### PROMPT
Your output should be the lines from the one containing "Image resolution: width=860" through the last line below, both ends included, exactly as written and free of pictures.

### PROVIDED DATA
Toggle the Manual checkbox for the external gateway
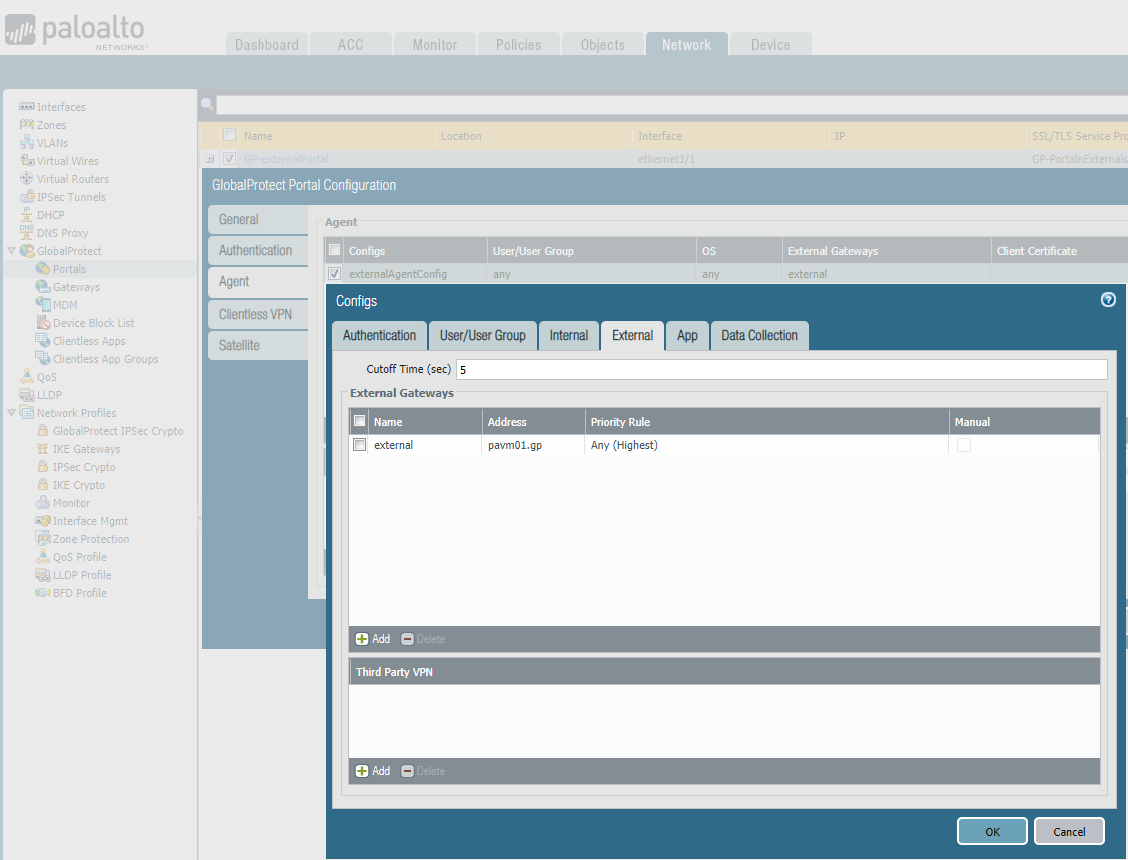The width and height of the screenshot is (1128, 860). [964, 445]
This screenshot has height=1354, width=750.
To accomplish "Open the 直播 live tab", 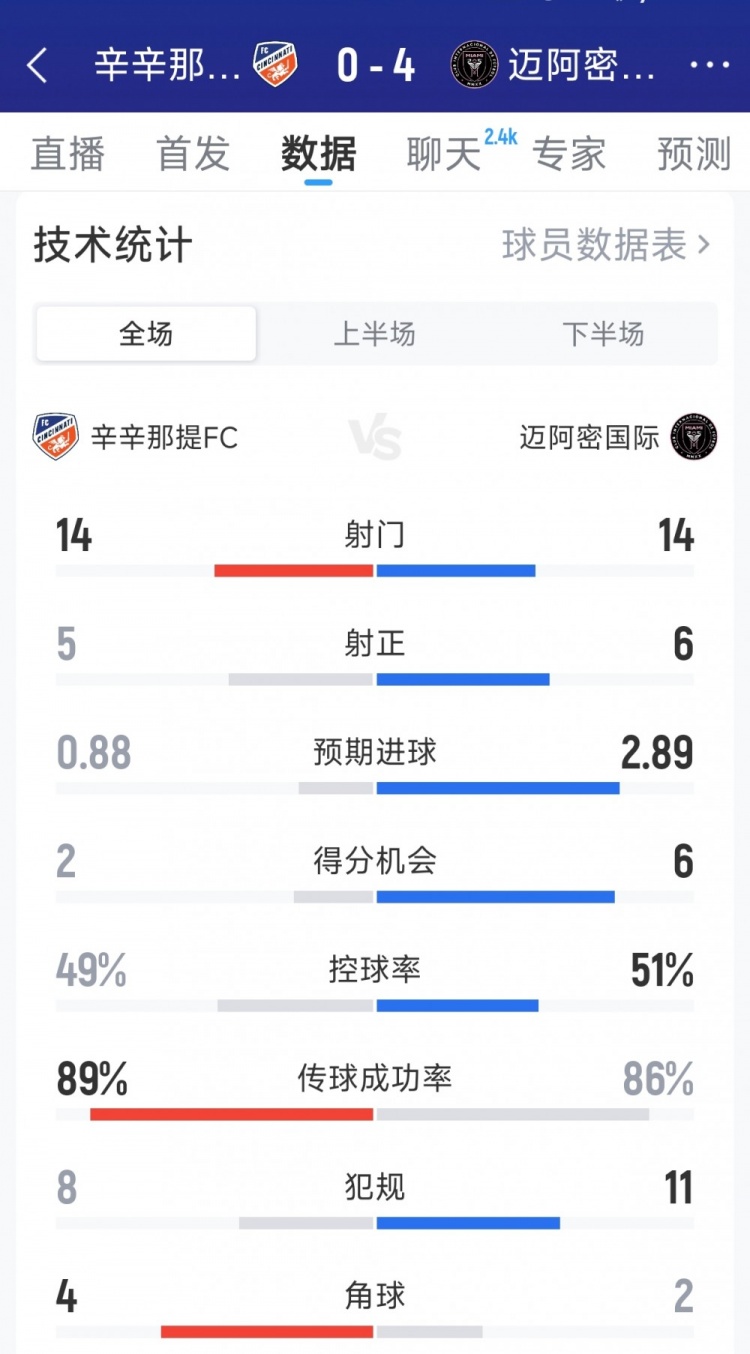I will pyautogui.click(x=68, y=155).
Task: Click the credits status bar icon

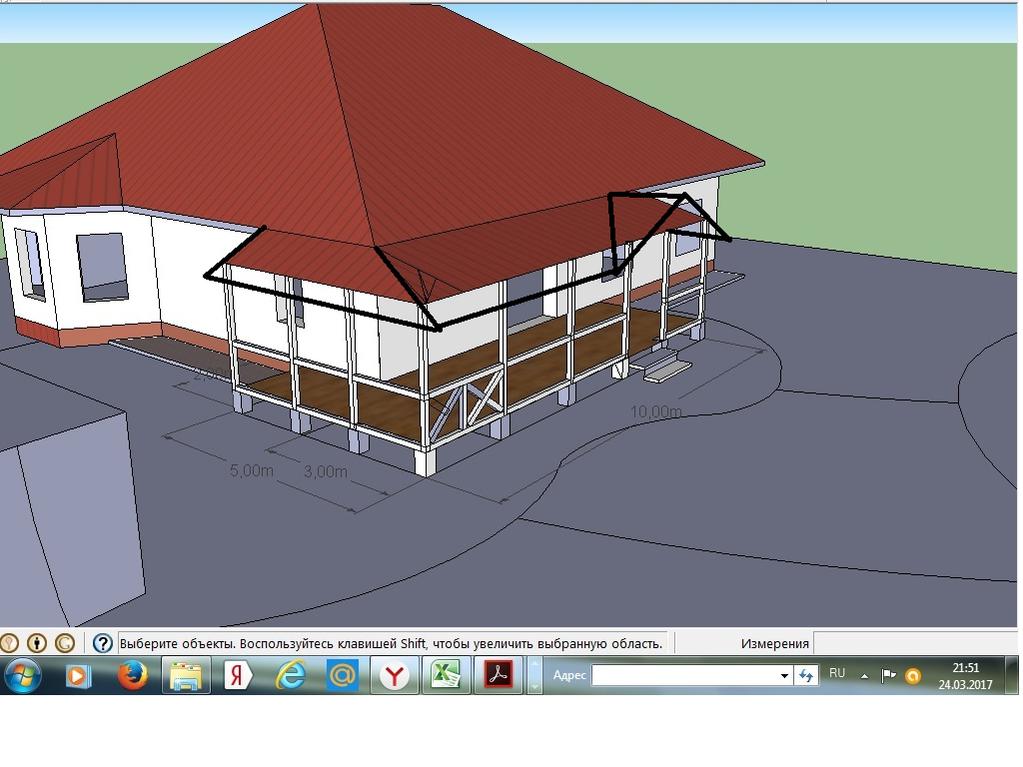Action: point(37,643)
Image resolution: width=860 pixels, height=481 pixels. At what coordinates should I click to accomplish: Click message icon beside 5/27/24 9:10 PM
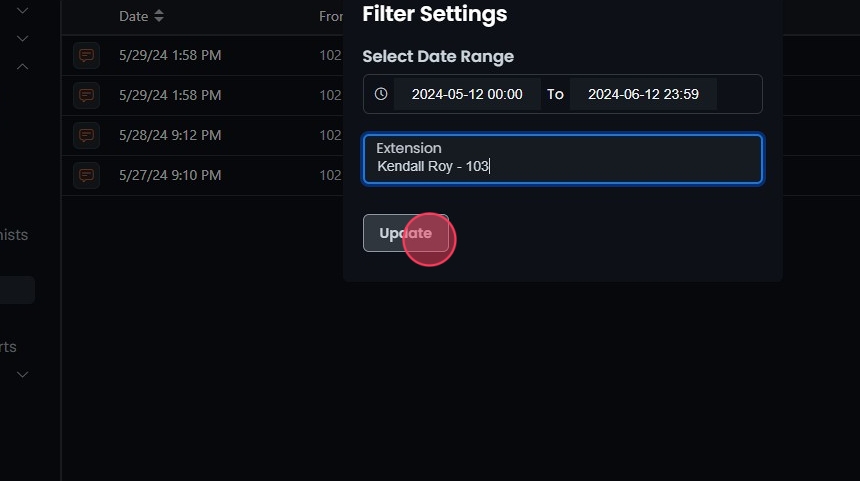[x=86, y=175]
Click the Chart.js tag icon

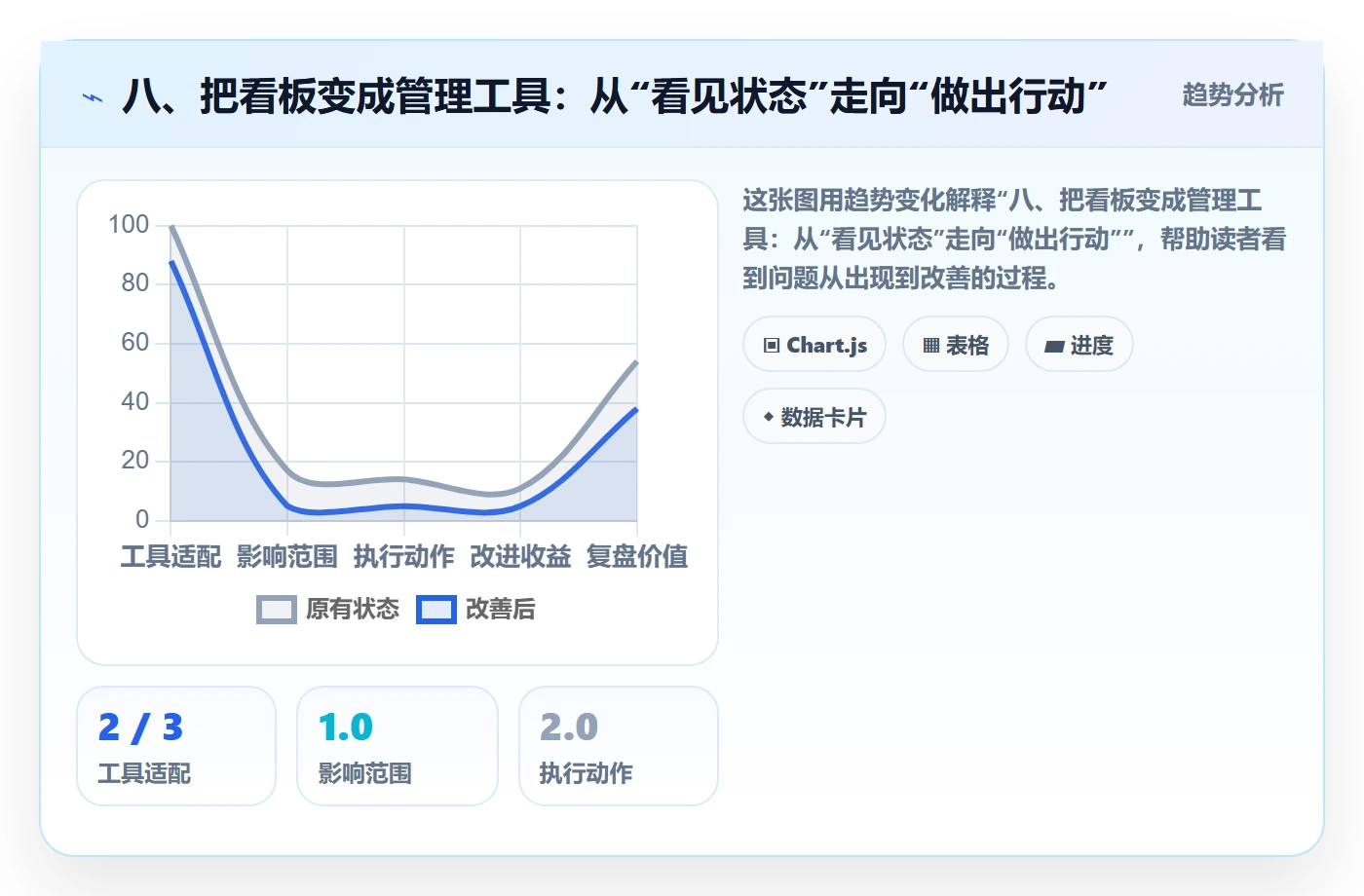point(772,346)
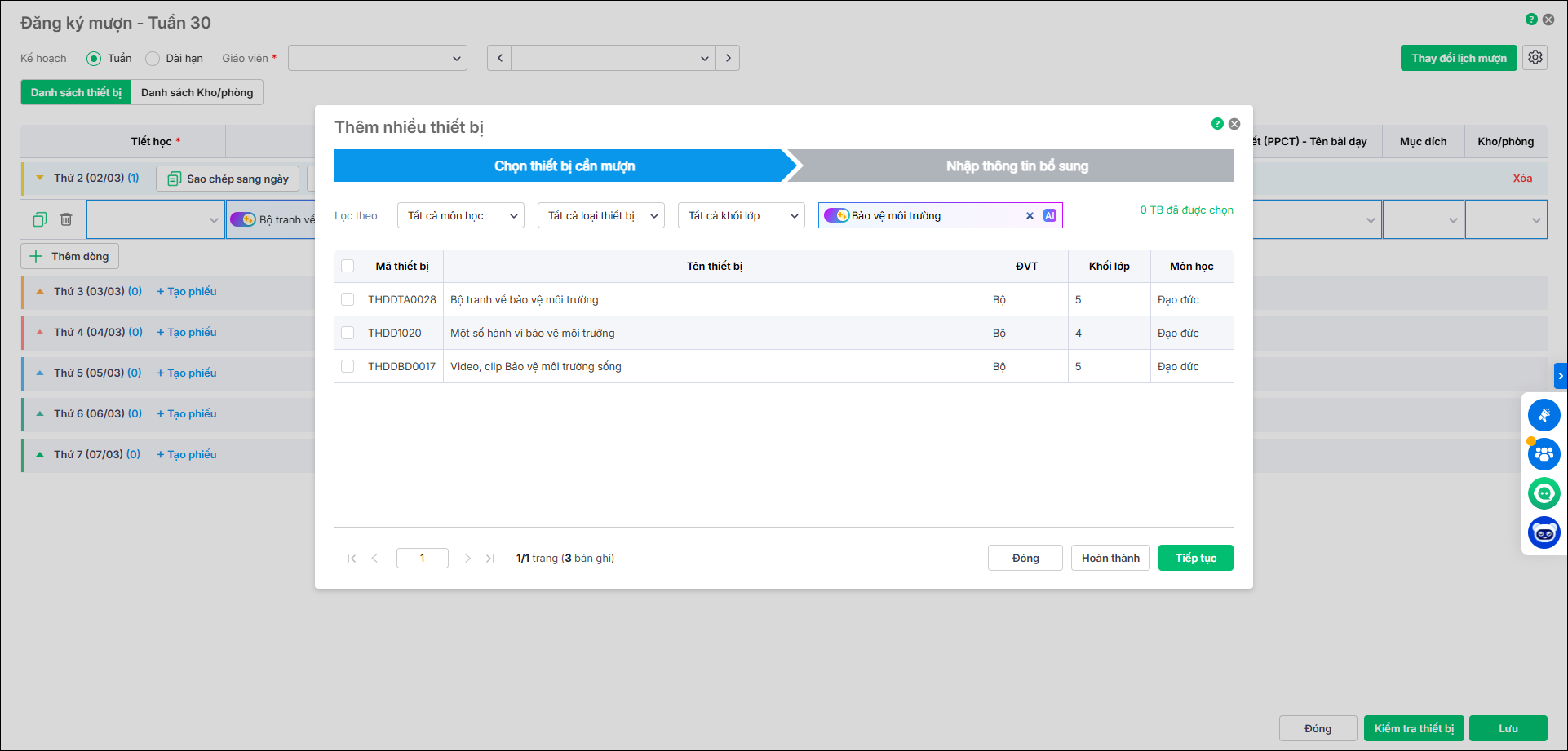Open the Tất cả khối lớp dropdown
This screenshot has height=751, width=1568.
tap(742, 215)
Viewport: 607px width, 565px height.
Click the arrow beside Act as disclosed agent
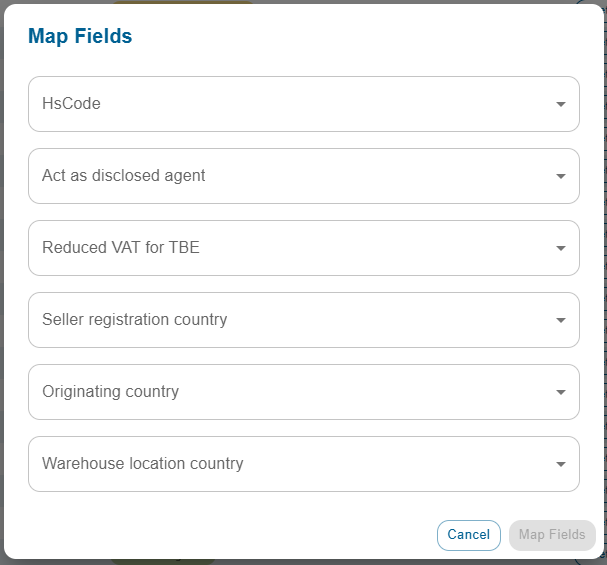pos(560,176)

### WRITTEN ANSWER
Image resolution: width=860 pixels, height=481 pixels. At what coordinates should I click to accomplish: Click message icon beside 5/27/24 9:10 PM
[x=86, y=175]
Click the Chart.js tag icon

point(772,346)
Open the Tất cả khối lớp dropdown
This screenshot has height=751, width=1568.
tap(742, 215)
Viewport: 607px width, 565px height.
Click the arrow beside Act as disclosed agent
pos(560,176)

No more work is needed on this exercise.